DALL*E

A Progressive Journey Working With AI Art – Part 5 – Training the AI

I’ve had a bit of a pause on this series, for a few reasons, mostly just, the process is slow. One of the interesting things you can do with Stable Diffusion, is train your own models. The thing is, training models takes time. A LOT of time. I have only trained Embeddings, I believe Hyperwork Training takes even longer, and I am still not entirely sure what the difference is, despite researching it a few times. The results I’ve gotten have been hit and miss, and for reasons I have not entirely pinned down, it seems to have gotten worse over time.

So how does it work. Basically, at least in the Automatic1111 version of SD I’ve been using, you create the Embedding file, along with the prompt you want to use to trigger it. My Advice on this, make the trigger, something unique. If I train a person, like a celebrity, for example, I will add an underscore between first and last name, and use the full name, so it will differentiate from any built in models for that person. I am not famous, but as an example, “Ramen Junkie” would become Ramen_Junkie” for example. So when I want to trigger it, I can do something like, “A photograph of ramen_junkie in a forest”.

This method definitely works.

Some examples, If I use Stable Diffusion with “Lauren Mayberry” from CHVRCHES, I get an image like this:

Which certainly mostly looks like her, but it’s clearly based on some older images. After training a model for “Lauren_Mayberry” using some more recent photos from the current era, I can get images like this:

Which are a much better match, especially for how she looks now.

Anyway, after setting up the prompt and embedding file name, you preprocess the images, which mostly involves pointing the system at a folder of images so it can crop them to 512×512. There are some options here, I usually let it do reversed images, so it gets more data, and for people, I will use the auto focal point deal, where it, theoretically picks out faces.

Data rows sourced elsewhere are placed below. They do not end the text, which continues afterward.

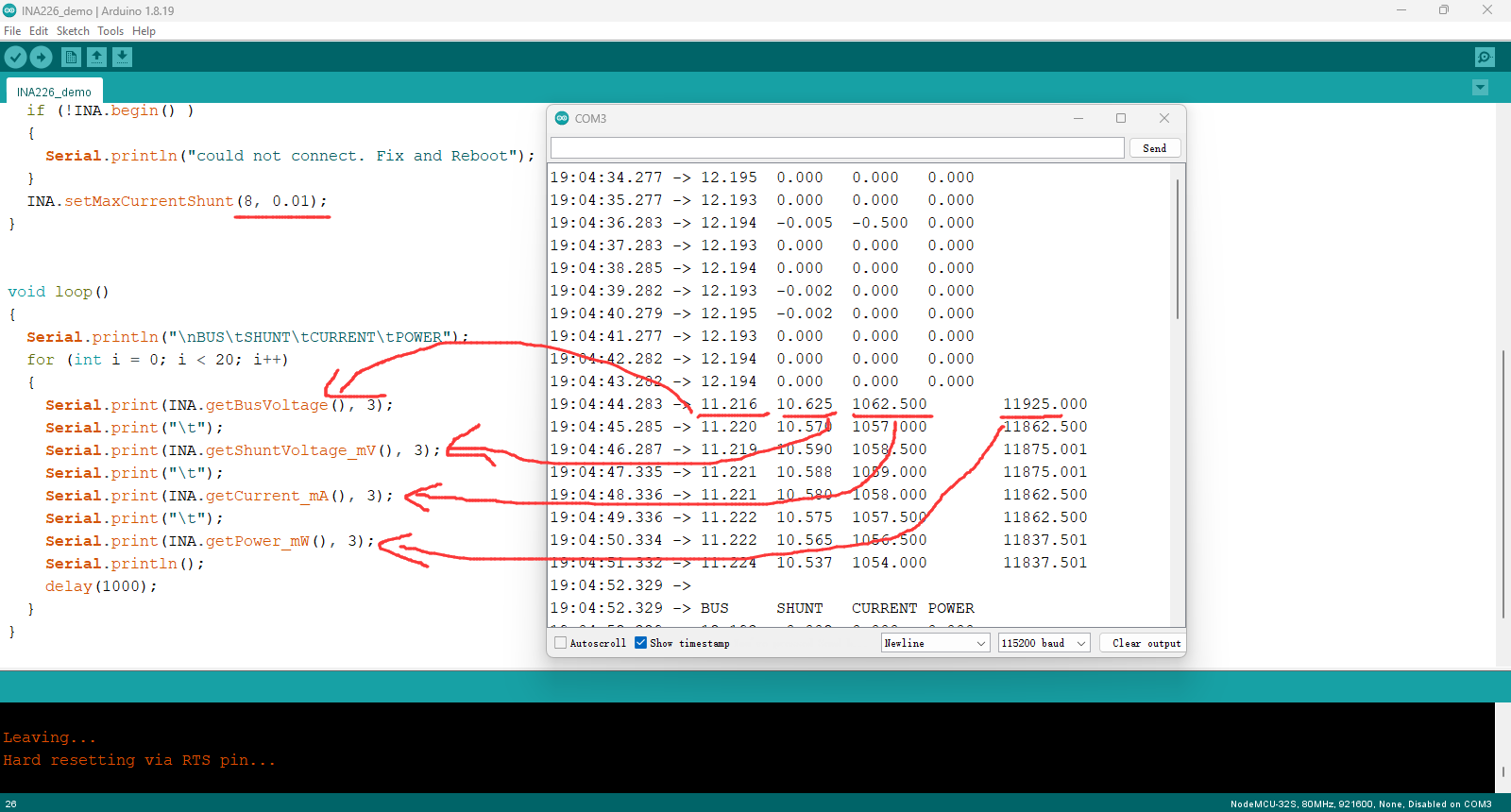This screenshot has width=1511, height=812.
Task: Uncheck the Show timestamp checkbox
Action: (641, 643)
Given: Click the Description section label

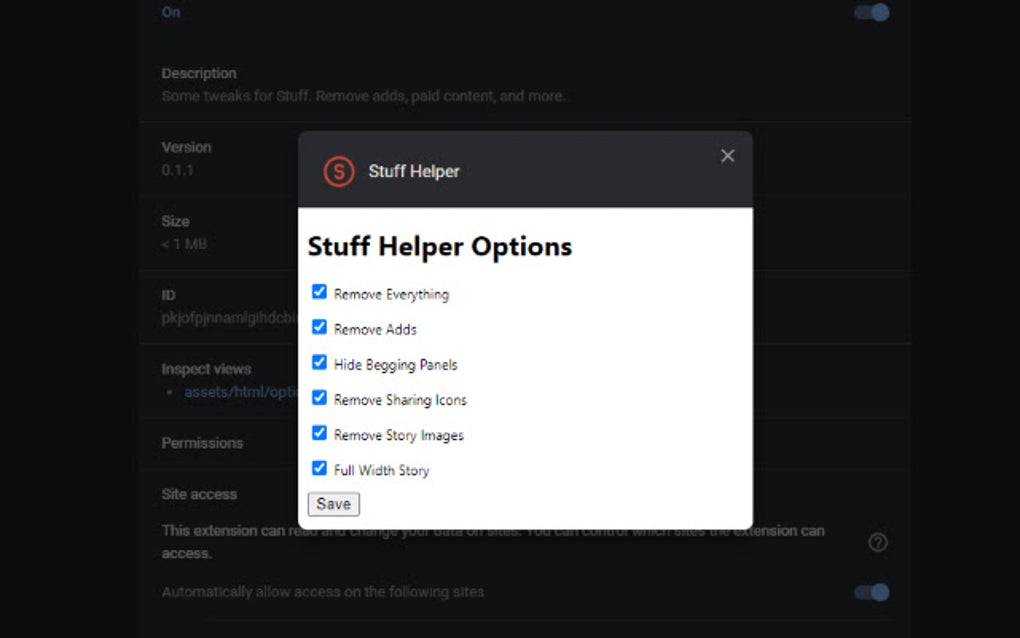Looking at the screenshot, I should click(198, 73).
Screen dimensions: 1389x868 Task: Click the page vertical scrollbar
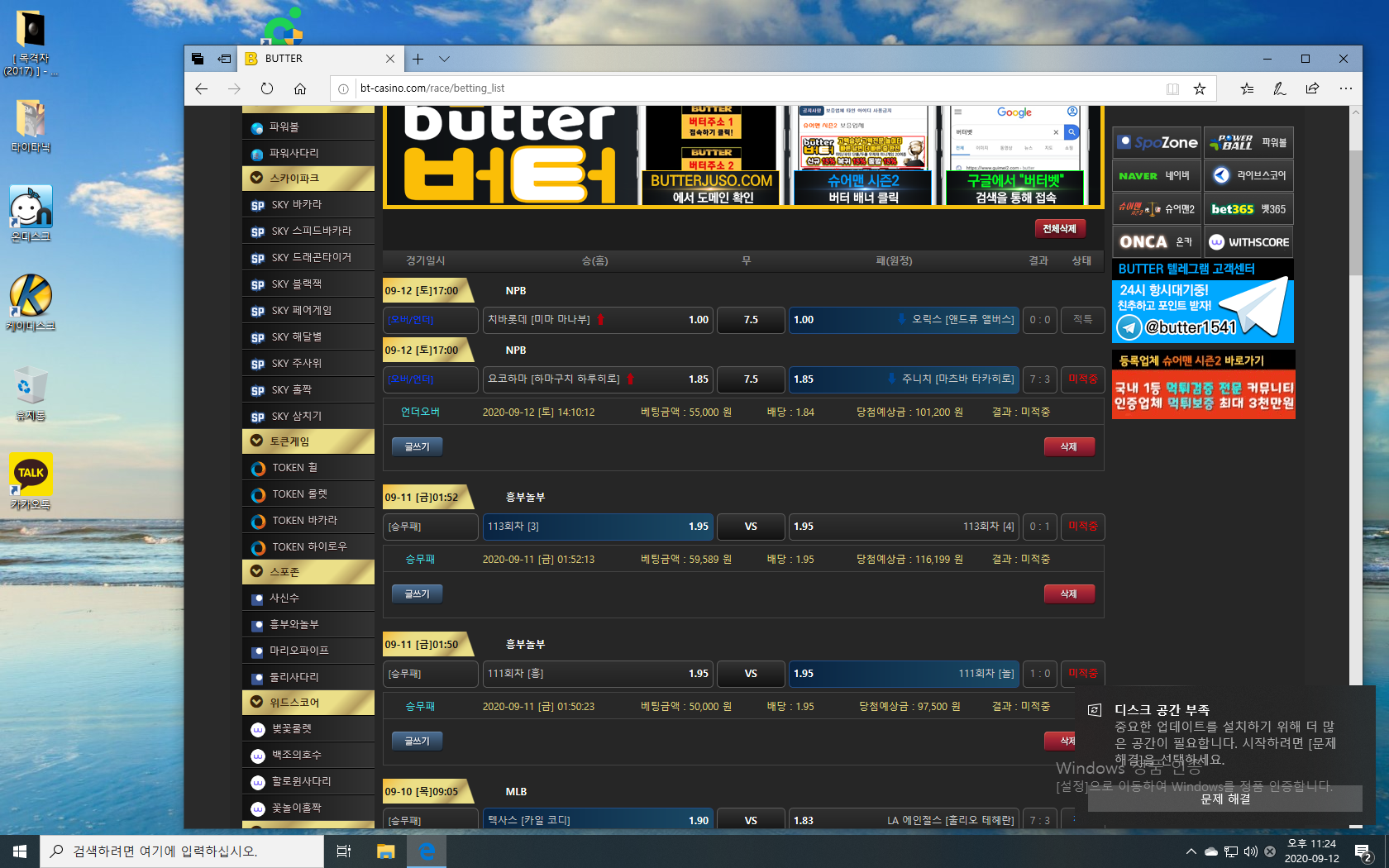pyautogui.click(x=1355, y=413)
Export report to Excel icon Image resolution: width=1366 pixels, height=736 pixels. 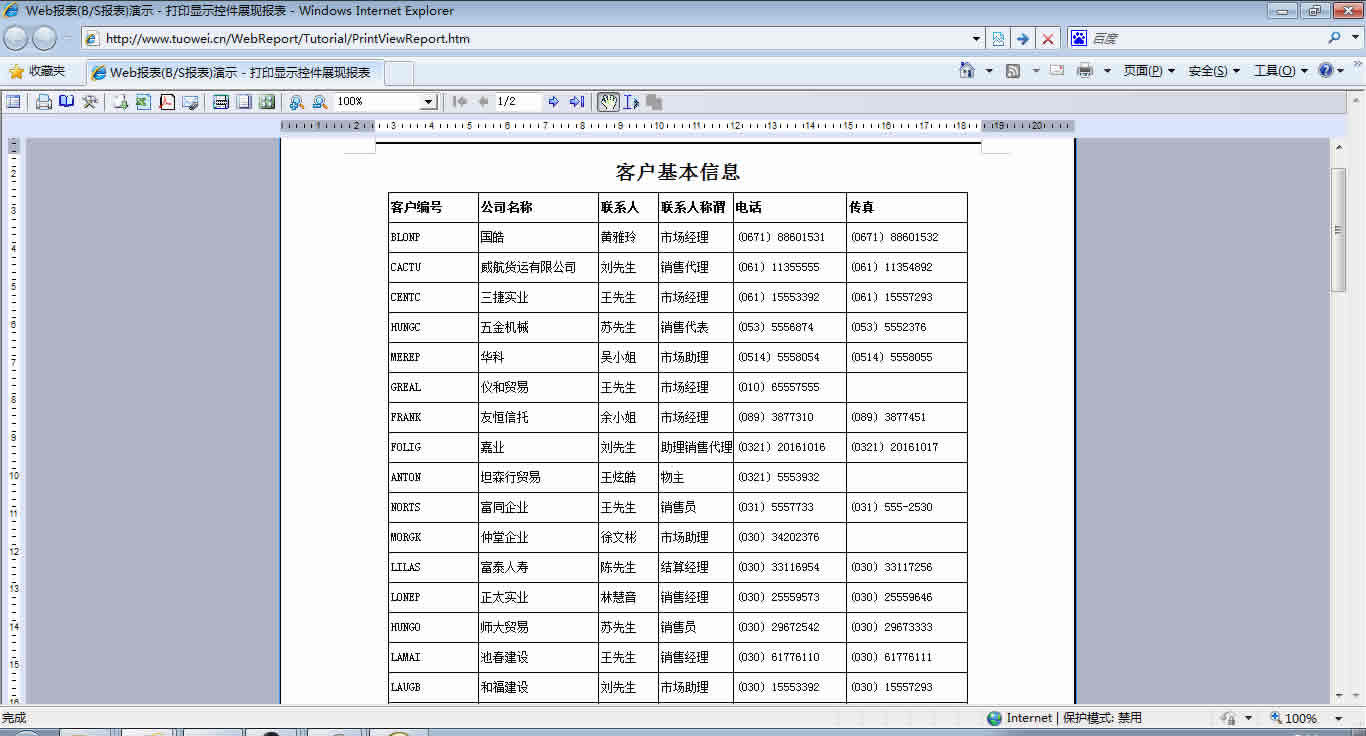(x=143, y=102)
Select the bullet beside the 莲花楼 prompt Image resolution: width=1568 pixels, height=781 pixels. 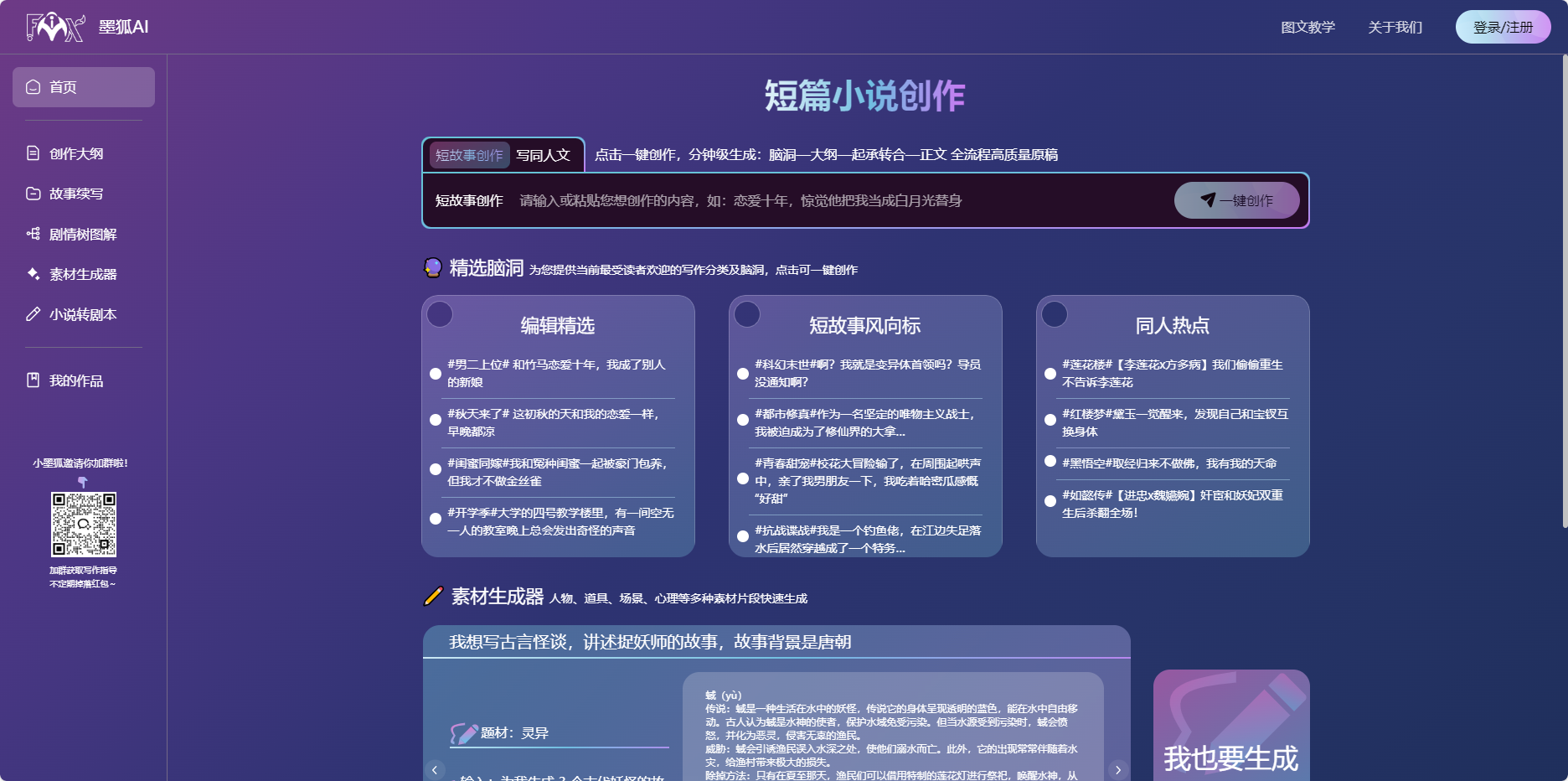click(1051, 373)
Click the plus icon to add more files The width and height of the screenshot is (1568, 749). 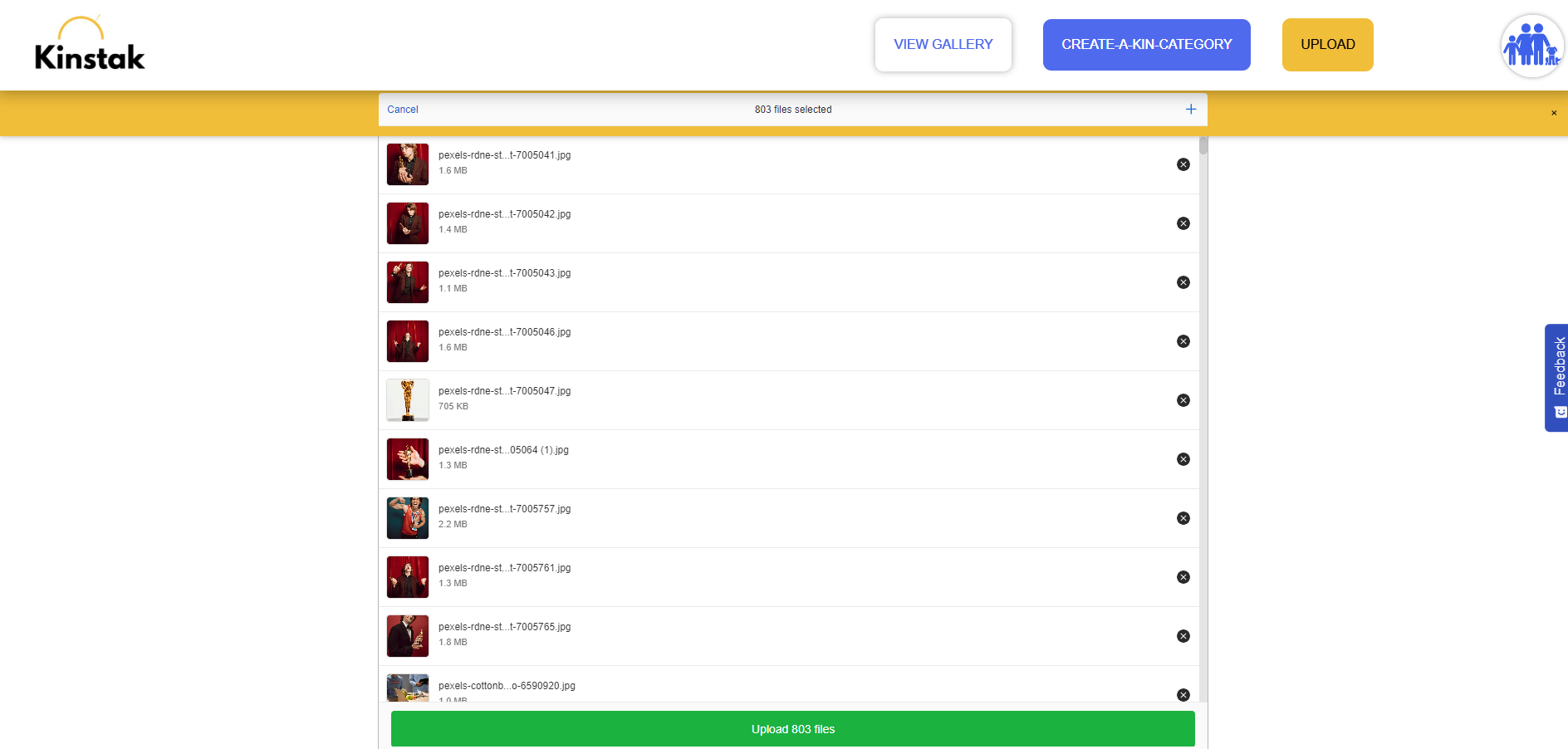point(1190,109)
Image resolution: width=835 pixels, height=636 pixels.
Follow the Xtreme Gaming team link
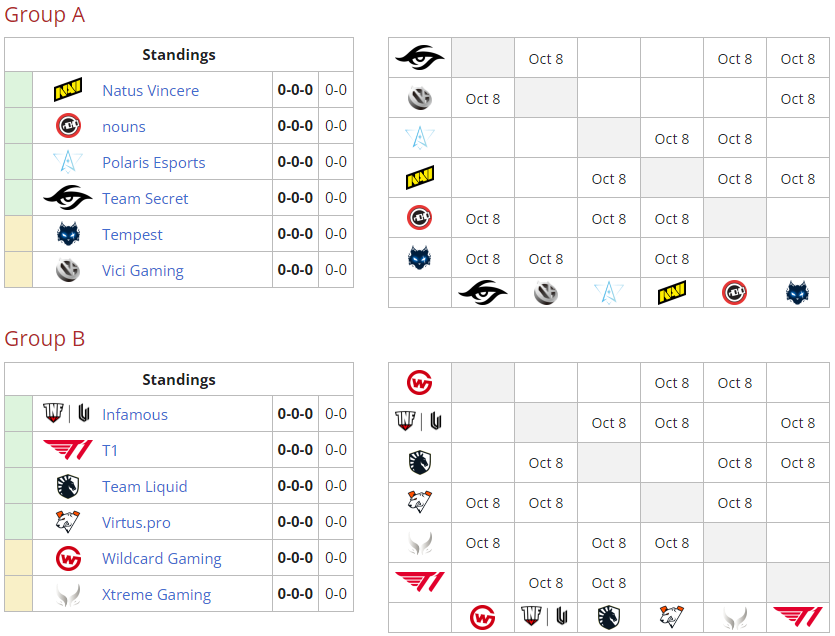[156, 594]
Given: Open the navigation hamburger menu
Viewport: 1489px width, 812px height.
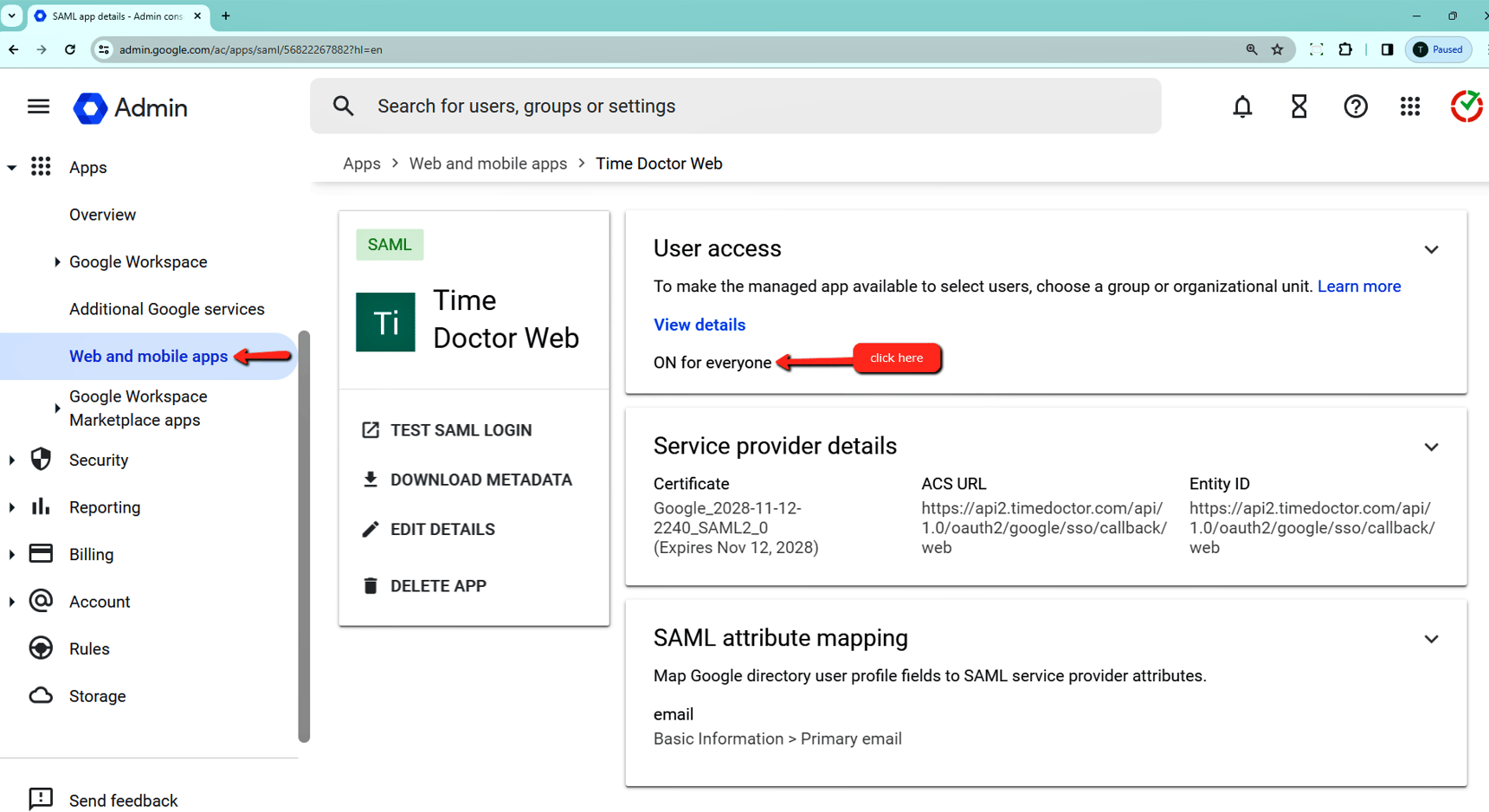Looking at the screenshot, I should (x=38, y=106).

The last step is the actual training. Select the created Embedding from the drop down, enter the folder of the preprocessed images, then hit “Train Embedding”. This takes a LONG time. In my experience, on my pretty beefy machine, it takes 11-12 hours. I almost always leave this to run overnight, because it also puts a pretty heavy load on everything, so anything except basic web browsing or writing is going to not work at all. Definitely not any sort of gaming.

The main drawback of the long time is, it often fails. I’m not entirely sure WHY it sometimes fails. Sometimes you get bad results, which I can understand, but the failing just leaves cryptic error messages, usually involving CUDA. I also believe sometimes it crashes the PC, because occasionally I check on it in the morning and the PC has clearly rebooted (no open windows, Steam/etc all start up). I generally keep my PC up to date, so it’s not a Windows Update problem. Sometimes if the same data set fails repeatedly I’ll go through and delete some of the less ideal images, in case there is some issue with the data set.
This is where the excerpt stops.